I feel sad
Hey guys, I need to talk for a bit. I feel really depressed these days (not depressed that I am going to kill myself or anything, just down) because everytime I say something to my boyfriend, it seems to be something wrong. He gets irritated pretty easily and he blows things up. The latest thing happened just 5 minutes ago. He called me and was so happy, like usual. He asked me what I wanted to do today. Well, we are in the process of saving money so we can move into our own place so I prefer not to spend a lot of money. We have bills to pay so that doesn't help much with the saving. Anyways, I said to him that I didn't really want to spend money and he asked me what I wanted to do then that was cheap because there is nothing much to do when you don't spend money. We often go sit in the car by a lake and listen to the baseball game on the radio but today I didn't feel like sitting there and looking at the lake because we do it so often. I just wanted to do something different. I told him I didn't want to go and stare at the lake because it would be boring today. It's too hot and it would be uncomfortable to just sit there. Well, for some reason he got all mad at that comment and started saying how he doesn't want to bring me anywhere anymore and that "the Queen is too good for the lake" and tells me "ok Queen stay home then" and crap like that.

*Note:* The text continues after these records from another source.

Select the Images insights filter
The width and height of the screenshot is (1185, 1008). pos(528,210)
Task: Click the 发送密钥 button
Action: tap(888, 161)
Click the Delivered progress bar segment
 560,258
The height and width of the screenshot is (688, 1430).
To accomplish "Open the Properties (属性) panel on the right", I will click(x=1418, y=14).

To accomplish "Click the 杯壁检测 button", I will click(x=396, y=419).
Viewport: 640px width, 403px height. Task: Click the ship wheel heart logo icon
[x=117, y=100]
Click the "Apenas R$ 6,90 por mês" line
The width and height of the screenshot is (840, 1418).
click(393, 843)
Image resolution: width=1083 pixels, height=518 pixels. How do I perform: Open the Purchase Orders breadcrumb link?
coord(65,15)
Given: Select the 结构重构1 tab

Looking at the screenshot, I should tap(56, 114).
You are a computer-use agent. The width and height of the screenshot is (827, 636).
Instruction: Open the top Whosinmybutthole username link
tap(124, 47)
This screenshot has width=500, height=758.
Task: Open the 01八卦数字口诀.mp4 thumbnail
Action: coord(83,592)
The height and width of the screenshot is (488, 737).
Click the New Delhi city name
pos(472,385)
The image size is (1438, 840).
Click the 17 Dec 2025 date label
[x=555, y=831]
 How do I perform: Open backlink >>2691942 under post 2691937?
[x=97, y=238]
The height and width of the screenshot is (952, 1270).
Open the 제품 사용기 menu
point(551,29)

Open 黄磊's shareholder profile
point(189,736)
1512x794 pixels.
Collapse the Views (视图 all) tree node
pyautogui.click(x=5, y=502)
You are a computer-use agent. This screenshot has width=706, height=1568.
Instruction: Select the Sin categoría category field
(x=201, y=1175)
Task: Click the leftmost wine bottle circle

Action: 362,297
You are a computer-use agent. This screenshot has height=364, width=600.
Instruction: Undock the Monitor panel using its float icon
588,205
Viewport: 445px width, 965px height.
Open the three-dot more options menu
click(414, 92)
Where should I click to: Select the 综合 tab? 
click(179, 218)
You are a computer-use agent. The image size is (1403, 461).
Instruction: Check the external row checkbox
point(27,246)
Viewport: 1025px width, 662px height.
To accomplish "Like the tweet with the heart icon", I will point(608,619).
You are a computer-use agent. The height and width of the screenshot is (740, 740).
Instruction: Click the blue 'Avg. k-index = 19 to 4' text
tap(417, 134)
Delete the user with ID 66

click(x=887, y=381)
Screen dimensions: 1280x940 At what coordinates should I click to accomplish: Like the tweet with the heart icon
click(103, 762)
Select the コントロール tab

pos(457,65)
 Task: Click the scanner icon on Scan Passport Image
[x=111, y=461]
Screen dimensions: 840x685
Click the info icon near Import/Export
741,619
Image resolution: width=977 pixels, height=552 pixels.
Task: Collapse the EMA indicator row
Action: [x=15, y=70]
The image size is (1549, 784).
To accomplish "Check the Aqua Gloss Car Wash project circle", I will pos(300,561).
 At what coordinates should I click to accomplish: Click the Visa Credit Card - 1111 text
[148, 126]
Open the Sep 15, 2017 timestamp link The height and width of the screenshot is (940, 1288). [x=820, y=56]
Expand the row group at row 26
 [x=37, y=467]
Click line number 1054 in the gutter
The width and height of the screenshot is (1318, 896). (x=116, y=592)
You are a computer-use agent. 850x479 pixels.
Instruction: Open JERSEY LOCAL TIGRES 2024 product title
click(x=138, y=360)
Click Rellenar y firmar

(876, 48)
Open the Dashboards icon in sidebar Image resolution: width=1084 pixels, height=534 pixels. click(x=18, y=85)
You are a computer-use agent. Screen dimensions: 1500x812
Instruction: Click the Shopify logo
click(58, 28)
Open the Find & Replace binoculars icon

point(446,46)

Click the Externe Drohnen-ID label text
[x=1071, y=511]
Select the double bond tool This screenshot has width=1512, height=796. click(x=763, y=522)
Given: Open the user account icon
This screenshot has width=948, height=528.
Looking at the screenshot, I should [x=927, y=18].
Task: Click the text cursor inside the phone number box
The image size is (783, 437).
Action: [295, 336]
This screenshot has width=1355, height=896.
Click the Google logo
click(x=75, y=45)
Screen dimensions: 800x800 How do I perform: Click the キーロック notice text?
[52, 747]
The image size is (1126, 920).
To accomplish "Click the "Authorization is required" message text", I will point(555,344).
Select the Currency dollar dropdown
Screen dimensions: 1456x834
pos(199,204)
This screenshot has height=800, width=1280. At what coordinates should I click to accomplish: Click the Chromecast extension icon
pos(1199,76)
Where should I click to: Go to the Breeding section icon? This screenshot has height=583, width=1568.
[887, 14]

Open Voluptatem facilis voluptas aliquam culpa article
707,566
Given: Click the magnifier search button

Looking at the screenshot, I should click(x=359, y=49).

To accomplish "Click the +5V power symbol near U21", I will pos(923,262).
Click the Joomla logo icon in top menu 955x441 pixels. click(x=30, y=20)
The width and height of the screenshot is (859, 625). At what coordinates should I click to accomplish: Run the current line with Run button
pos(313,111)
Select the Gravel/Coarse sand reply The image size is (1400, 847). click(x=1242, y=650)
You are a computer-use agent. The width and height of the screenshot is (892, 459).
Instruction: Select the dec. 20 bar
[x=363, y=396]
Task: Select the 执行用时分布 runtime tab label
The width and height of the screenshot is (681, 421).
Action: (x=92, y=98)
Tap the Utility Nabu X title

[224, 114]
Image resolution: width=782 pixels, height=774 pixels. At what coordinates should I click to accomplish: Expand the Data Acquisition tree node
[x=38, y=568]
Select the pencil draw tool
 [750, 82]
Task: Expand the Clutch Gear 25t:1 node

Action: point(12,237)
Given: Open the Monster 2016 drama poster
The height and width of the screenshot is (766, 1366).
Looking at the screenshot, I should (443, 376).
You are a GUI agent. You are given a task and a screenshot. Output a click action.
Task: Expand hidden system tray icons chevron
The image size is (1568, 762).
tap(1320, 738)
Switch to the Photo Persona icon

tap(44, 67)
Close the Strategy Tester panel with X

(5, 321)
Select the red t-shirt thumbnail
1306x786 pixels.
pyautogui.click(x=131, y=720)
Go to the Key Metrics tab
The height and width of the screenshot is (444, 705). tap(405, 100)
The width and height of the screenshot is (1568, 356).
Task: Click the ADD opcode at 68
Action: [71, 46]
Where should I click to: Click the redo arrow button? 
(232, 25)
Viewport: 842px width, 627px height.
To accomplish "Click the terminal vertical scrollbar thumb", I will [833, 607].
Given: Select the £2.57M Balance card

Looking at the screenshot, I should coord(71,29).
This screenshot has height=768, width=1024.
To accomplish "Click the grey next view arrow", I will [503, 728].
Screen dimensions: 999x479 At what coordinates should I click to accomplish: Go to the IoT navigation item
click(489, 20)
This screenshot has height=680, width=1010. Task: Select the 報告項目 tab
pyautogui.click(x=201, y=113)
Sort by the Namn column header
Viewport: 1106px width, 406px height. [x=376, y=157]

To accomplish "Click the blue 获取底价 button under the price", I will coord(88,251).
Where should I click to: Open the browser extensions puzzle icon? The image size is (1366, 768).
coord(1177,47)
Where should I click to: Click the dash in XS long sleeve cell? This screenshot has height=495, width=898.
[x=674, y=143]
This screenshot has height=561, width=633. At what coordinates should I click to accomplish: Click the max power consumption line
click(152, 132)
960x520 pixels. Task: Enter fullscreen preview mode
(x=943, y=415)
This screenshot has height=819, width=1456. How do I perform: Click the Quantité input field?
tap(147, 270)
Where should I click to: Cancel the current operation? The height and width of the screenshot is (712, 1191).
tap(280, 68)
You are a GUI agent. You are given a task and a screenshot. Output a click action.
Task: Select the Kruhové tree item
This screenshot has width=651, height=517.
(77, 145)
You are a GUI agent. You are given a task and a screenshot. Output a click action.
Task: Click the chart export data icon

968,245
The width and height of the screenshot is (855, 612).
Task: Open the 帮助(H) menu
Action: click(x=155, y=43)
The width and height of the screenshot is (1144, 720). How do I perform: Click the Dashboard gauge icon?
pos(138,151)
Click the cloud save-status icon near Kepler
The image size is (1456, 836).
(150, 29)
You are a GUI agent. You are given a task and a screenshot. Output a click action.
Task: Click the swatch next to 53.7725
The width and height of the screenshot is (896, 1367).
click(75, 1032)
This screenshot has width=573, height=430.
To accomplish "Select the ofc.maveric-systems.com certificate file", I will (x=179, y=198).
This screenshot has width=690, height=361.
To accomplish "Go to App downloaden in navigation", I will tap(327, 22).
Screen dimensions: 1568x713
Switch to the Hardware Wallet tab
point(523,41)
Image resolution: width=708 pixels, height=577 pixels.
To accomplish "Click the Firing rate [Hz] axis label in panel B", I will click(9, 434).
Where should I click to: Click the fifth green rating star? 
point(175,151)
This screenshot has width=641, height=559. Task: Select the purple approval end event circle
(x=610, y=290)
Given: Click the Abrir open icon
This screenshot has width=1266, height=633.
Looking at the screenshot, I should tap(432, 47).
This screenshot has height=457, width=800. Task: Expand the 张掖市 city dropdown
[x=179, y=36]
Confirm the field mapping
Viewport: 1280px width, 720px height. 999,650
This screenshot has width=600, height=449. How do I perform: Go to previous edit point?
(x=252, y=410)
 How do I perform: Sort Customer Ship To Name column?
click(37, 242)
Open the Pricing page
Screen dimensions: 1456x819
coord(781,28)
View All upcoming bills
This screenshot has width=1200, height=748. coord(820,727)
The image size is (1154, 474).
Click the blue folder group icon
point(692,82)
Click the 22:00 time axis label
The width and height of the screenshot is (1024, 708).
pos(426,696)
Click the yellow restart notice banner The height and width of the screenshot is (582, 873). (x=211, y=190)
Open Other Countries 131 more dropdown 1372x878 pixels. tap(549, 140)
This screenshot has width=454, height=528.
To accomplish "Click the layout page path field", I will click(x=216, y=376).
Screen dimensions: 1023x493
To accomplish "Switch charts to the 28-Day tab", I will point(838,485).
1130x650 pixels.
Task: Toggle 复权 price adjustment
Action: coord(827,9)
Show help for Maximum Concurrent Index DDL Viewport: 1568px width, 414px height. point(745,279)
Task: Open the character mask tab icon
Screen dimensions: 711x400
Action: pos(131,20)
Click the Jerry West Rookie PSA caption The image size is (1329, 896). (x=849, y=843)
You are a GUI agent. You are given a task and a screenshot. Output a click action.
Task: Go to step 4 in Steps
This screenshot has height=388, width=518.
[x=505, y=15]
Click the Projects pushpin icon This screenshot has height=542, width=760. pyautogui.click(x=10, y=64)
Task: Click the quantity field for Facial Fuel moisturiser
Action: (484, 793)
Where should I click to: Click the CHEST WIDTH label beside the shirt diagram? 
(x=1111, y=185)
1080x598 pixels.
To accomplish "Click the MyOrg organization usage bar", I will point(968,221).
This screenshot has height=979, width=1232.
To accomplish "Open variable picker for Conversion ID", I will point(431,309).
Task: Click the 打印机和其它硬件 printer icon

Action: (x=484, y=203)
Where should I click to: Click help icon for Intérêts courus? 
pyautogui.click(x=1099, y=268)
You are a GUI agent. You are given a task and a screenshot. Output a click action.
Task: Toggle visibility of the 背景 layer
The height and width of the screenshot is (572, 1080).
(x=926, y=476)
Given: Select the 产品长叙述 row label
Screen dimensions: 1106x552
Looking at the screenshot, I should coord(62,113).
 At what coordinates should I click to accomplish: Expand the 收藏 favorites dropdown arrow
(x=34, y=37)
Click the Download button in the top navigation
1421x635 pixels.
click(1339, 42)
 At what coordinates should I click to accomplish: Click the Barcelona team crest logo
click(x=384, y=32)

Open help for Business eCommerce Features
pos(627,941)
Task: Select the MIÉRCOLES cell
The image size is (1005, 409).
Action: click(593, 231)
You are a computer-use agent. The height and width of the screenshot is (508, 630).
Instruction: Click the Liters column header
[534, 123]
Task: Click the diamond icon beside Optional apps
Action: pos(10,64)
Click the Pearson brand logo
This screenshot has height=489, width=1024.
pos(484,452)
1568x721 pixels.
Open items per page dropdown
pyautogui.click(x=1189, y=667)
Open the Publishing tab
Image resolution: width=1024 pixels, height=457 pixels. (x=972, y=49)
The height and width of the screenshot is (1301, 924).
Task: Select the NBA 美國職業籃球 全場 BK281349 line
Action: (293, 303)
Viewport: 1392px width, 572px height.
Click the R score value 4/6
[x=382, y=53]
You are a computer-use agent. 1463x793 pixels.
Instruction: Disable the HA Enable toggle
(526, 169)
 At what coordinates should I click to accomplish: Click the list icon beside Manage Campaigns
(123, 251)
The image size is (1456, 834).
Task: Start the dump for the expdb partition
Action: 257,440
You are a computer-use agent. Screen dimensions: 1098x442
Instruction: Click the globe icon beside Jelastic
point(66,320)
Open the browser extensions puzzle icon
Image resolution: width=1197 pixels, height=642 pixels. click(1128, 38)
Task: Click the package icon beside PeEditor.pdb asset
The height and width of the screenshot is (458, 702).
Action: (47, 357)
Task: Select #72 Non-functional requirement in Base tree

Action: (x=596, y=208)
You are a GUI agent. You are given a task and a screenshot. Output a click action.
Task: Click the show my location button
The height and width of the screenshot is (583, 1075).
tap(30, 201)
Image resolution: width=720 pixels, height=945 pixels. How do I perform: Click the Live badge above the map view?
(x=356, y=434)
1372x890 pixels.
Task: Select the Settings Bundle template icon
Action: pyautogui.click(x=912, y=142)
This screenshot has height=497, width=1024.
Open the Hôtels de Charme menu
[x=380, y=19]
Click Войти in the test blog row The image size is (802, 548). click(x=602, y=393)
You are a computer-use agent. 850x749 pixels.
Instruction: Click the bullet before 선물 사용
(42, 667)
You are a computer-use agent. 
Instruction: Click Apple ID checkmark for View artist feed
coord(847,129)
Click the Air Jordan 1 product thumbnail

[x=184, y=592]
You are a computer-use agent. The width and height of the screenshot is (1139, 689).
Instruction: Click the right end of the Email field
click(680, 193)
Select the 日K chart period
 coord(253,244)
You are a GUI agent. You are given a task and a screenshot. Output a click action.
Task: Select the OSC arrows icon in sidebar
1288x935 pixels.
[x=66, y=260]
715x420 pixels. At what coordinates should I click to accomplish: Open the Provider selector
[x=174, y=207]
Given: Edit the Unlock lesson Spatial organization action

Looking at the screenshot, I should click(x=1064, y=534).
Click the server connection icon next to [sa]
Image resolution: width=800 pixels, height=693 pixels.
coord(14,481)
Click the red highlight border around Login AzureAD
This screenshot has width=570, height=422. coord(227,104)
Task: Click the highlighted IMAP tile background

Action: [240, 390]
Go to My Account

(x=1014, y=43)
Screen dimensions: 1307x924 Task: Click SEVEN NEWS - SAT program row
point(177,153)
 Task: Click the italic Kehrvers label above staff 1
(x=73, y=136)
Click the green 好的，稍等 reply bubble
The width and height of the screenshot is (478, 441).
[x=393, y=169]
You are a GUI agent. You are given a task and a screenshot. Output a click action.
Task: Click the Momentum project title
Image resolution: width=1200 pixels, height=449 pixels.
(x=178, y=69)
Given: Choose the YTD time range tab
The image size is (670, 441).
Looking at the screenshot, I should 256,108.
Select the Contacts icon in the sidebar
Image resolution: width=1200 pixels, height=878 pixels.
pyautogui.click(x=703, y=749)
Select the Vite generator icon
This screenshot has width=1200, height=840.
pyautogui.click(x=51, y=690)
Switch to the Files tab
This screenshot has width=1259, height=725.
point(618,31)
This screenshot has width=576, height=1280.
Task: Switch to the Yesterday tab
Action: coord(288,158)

Did I say something wrong? Usually when we want to do something he asks me and I say I'll do whatever you want to do and he constantly tells me that I have an opinion too and I can suggest things once in a while but everytime I voice my opinion it seems like it is wrong. I KNOW he wants to go out. He was asking me when he was all happy on the phone but after what I said he got all mad and says he is going to the lake by himself and I pleaded with him for a good 15/20 minutes that he was taking what I said wrong and blowing it up. He thinks I said HE is boring when I clearly didn't and he says he feels uncomfortable taking me out now because I might be bored. I didn't do anything wrong that I know of. I don't know what to say anymore because it seems to be wrong and I always end up crying in the end. I am a nice person and would never say anything to make someone feel like crap.
Thanks for listening. I need to get it out.